Target is introducing a new line of toiletries and household cleaning products with the goal of attracting budget-conscious shoppers to its stores and target.com.
The new line — Smartly — includes more than 70 items, such as all-purpose cleaners, body lotions, dish soap, razors and toilet paper with prices ranging from 59 cents to $11.99. Most sell for less than $2 and are targeted at consumers who purchase these items in small quantities.
“It’s about showing people that I don’t have to go to Aldi or I don’t have to go to Dollar General to find what I’m looking for,” Mark Tritton, Target’s chief merchandising officer, told The Wall Street Journal.
Target will introduce the Smartly line in the middle of this month. The private label will be priced at about 70 percent less than comparable national brands made by companies such as Procter & Gamble. Smartly items, according to the Journal, will be priced at about 50 percent of Target’s own Up & Up private brand line.
While CEO Brian Cornell has lauded Target’s “enhanced and differentiated shopping experience” as the key factor driving customers to its stores and target.com, the retailer has also touted price competitiveness as a key element in its strategic plan. Target continually emphasizes, for example, that holders of its REDcard credit cards receive an additional five percent discount off purchases from the chain. The retailer’s popular Cartwheel program also offers additional discounts of five percent and higher on items throughout the store.
Mr. Cornell has been willing to sacrifice profits in some areas such as home delivery to compete with larger rivals, Amazon.com and Walmart.

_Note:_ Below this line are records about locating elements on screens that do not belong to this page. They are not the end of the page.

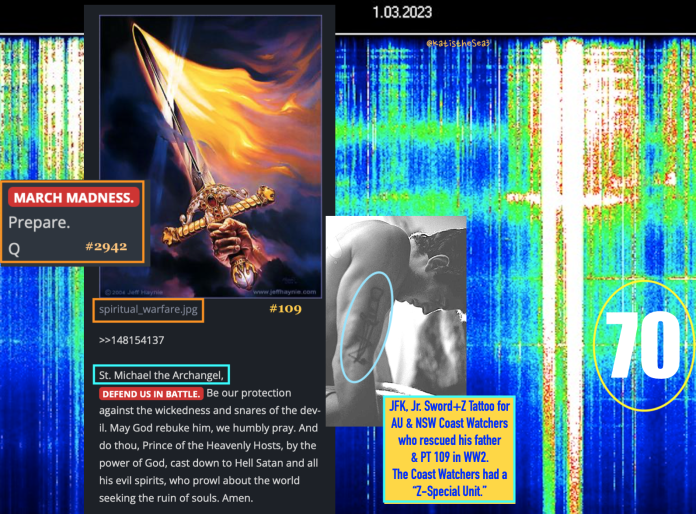Click the word Prepare in the Q box
696x514 pixels.
pyautogui.click(x=39, y=222)
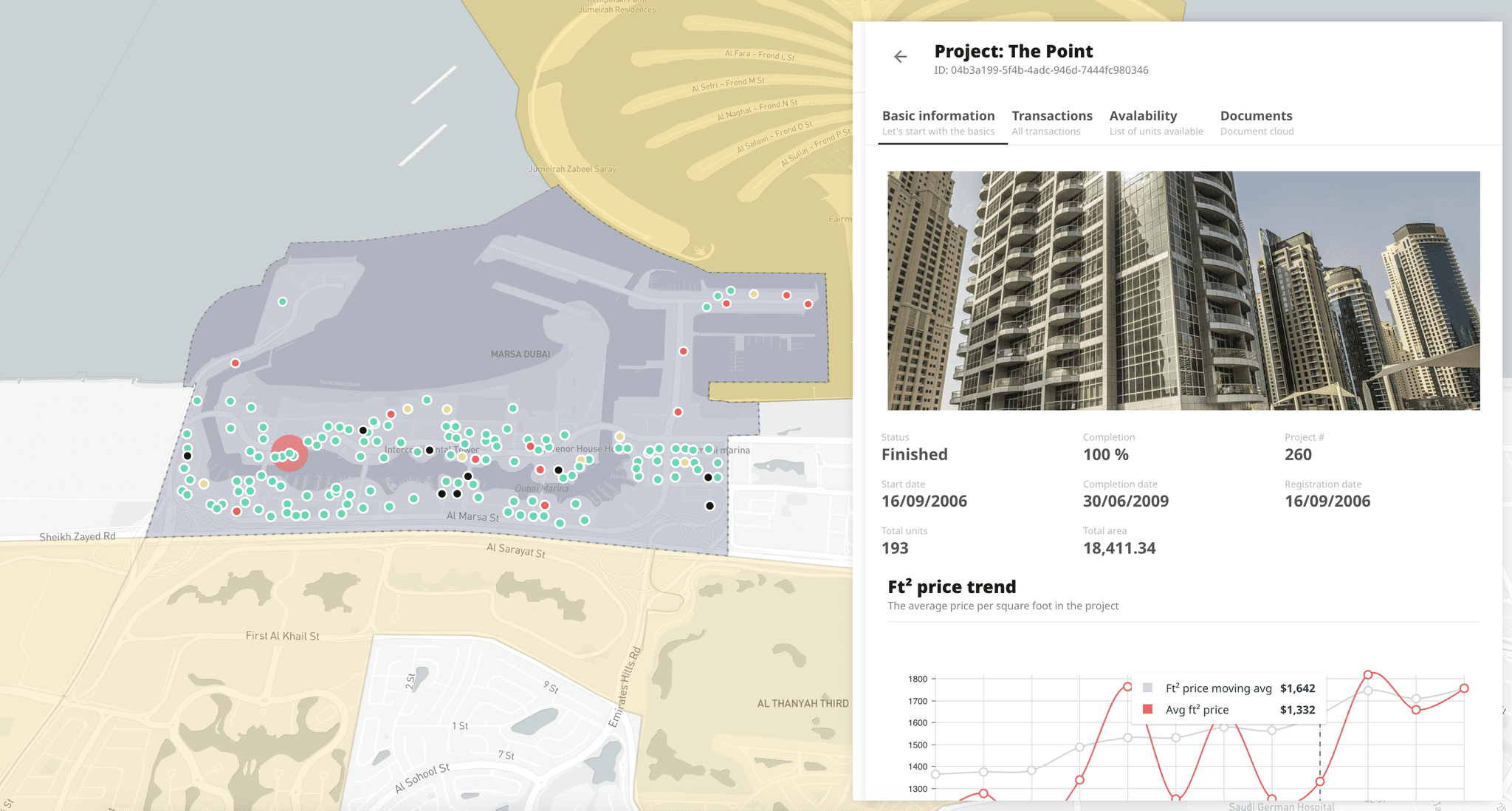The width and height of the screenshot is (1512, 811).
Task: Click the isolated green marker northwest of Marsa Dubai
Action: point(281,301)
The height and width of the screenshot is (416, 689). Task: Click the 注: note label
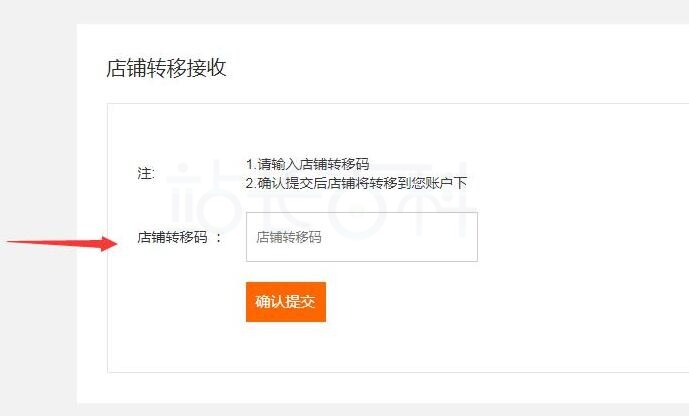[146, 174]
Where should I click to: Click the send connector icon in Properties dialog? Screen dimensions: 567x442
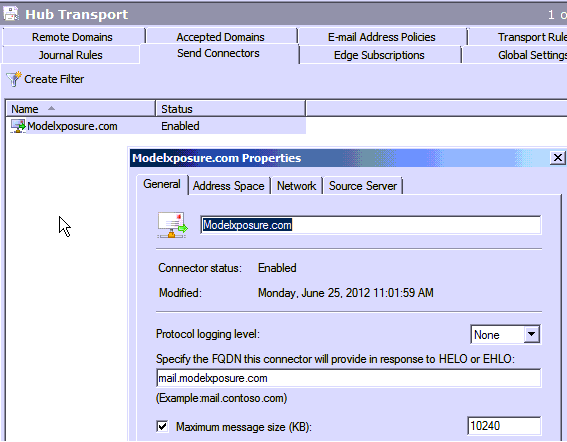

During the summer, for example, the retailer announced that it would offer free next day delivery to holders of its REDcard on orders from Target Restock, the chain’s answer to Amazon’s Prime Pantry program.
Target’s combined comp sales grew 6.5 percent during the second quarter as revenues at it stores improved 4.9 percent and online jumped 41 percent. It reported 6.4 percent traffic growth, the highest quarterly increase at the chain since 2008.
DISCUSSION QUESTION: How do you see Target’s new Smartly line fitting in with its private and exclusive label strategy? Will the new line be successful in keeping a greater percentage of its budget-conscious shoppers from going to rivals such as Aldi and Dollar General?